Danziger Joppenbier.  A ton of malt to create a wort that is boiled to almost forever (~10 hours), then spontaneously fermented for several months. It is one of the more peculiar beers in this lineup.

And most specialty beers enjoy the benefits of top-fermenting yeast.

What Is Open Top Fermentation?

If you want to do some old-school fermentation, you can try Open Top Fermentation. As the name suggests, it is all about open-to-the-air fermentation. In contrast to closed fermentation that is done in sealed vessels. It is a kind of fermentation process that leverages the natural inclination of top-fermenting yeast.

One of the basic equipment used in open-top fermentation for moderately-sized batches was (and still is) wide, shallow pans. They are also known as “coolships.”

If you are interested in the more intricate implementations of open-top fermentation, you can read about:

  • Yorkshire Square
  • Burton Union System

What Is a Yorkshire Square?

Talking about old-timers, Yorkshire Squares are vessels that used to be made of wood or stone. In a more contemporary setting, you would observe that these “squares” use alloys or composites.

The defining features of this fermentation vessel are:

  • It has two compartments — an Upper and Lower deck.
  • The compartments are separated by a partition with a choke-point — a relatively small opening around a meter in width (~3 feet).

How Does the Yorkshire Square Work?

Top Fermenting Yeast will ascend from the lower deck to the upper deck. The rising of the yeast is a result of a combination of its aggregation and it riding the release of carbon dioxide bubbles. Any entrained beer in the yeasty foam gets drawn back down through “organ” pipes leading back to the lower level.

The wort can also be mechanically circulated to improve yeast suspension and clumping.

The above-mentioned situations present the following opportunities:

  • Skimming and reuse of yeast for the next batch, and
  • ultimately, the lower deck retains relatively clear beer since the majority of particles should stay in the upper deck.

What Is the Burton Union System?

This system looks like a monstrosity made by a mad scientist. It employs the following configuration of vessels and troughs:

  • A top trough. Used for the retention and collection of expelled yeast head.
  • An array of interconnected barrels — traditionally made of wood.
  • A bottom trough. Used for the collection of fermented liquid.
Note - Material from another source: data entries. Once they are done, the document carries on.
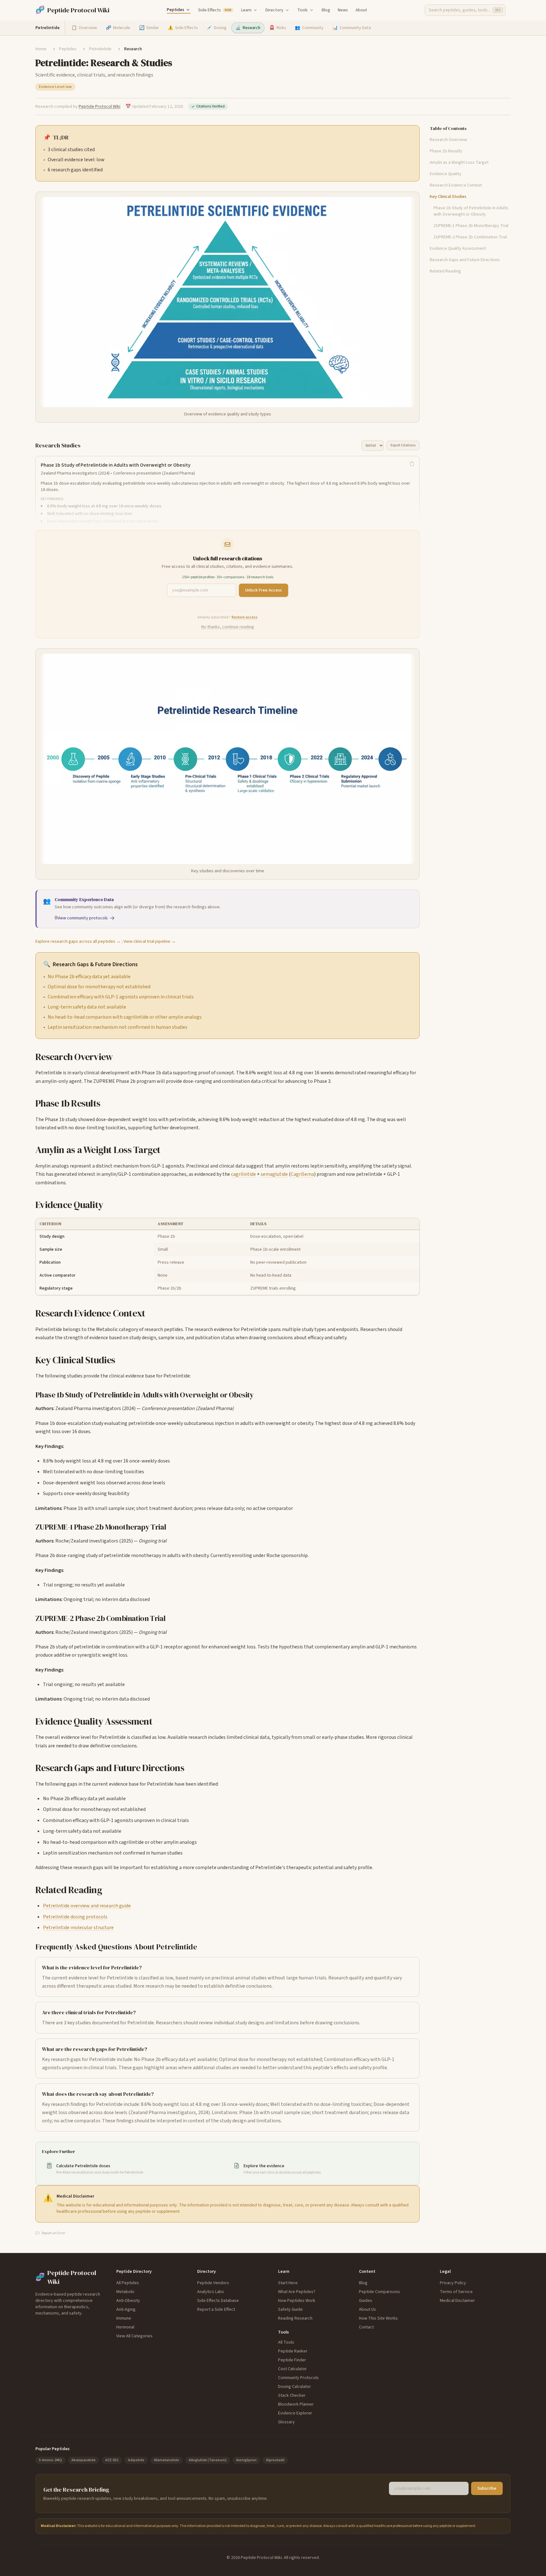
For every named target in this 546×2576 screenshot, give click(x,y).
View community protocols (82, 918)
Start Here (288, 2283)
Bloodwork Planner (296, 2404)
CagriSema (302, 1174)
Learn (246, 10)
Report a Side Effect (216, 2309)
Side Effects (215, 10)
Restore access (245, 617)
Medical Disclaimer (457, 2300)
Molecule (118, 28)
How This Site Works (378, 2318)
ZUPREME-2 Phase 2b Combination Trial (470, 237)
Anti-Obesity (128, 2300)
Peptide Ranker (292, 2351)
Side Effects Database (218, 2300)
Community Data (351, 28)
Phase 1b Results (446, 151)
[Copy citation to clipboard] (411, 463)
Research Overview (448, 140)
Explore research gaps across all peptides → (78, 941)
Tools (302, 10)
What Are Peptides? (296, 2292)
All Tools (286, 2342)
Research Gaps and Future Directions (465, 260)
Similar (149, 28)
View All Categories (134, 2336)
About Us (367, 2309)
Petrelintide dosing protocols (75, 1916)
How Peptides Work (296, 2300)
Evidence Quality (445, 174)
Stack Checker (292, 2395)
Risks (277, 28)
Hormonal (125, 2327)
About (361, 10)
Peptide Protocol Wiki (99, 106)
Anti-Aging (126, 2309)
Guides (365, 2300)
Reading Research (295, 2318)
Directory (274, 10)
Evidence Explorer (295, 2413)
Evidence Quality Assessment (458, 248)
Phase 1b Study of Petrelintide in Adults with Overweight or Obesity (471, 211)
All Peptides (127, 2283)
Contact (366, 2327)
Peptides (175, 10)
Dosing (217, 28)
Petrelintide (100, 49)
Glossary (286, 2422)
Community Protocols (298, 2378)
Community (309, 28)
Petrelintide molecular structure (78, 1927)
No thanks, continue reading (227, 627)
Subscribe (486, 2488)
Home (40, 49)
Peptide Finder (292, 2360)
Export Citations (403, 445)
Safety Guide (290, 2309)
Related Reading (445, 271)
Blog (326, 10)
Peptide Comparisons (379, 2292)
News (343, 10)
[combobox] (465, 10)
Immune (123, 2318)
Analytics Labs (210, 2292)
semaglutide (274, 1174)
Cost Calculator (292, 2369)
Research (247, 28)
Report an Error (53, 2233)
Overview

It essentially follows the same operational concept of the other vessel/systems: recycle yeast and retain clear beer.

Open Top Fermentation vs. Closed Fermentation

Open Top Fermentation can seem like a great method but it has its pros and cons when contrasted with Closed Fermentation.

Here is a quick look at their differences:

  Open Top Closed
Yeast Reusability Easily accessed and harvested since it is open You’ll need to undergo yeast washing
Ease of Contamination • Use filtered fresh air to avoid contamination of large batches

• Watch out for insects and vermin access

As long as the vessel remains sealed there should be a minimal chance of infection.
Carbon Dioxide Management Natural or Mechanical exhaust needs to be provided for large batches CO2 can easily be piped for disposal or storage
Outgassing Undesirable gases escape readily The chance of reabsorption of undesirable gases is higher because of restricted airflow
Can Easily Undergo Spontaneous Fermentation If needed for extended periods, Yes No

Bigger and more complicated systems like Burton Union System can be quite challenging to clean because of the barrel arrays.

The reasons above should capture why you should or should not do open-top fermentation. But if you are a small homebrewer, avoiding contamination at all times can be a challenge in itself. That is why it is recommended that lesser-experienced brewers should stick to closed systems.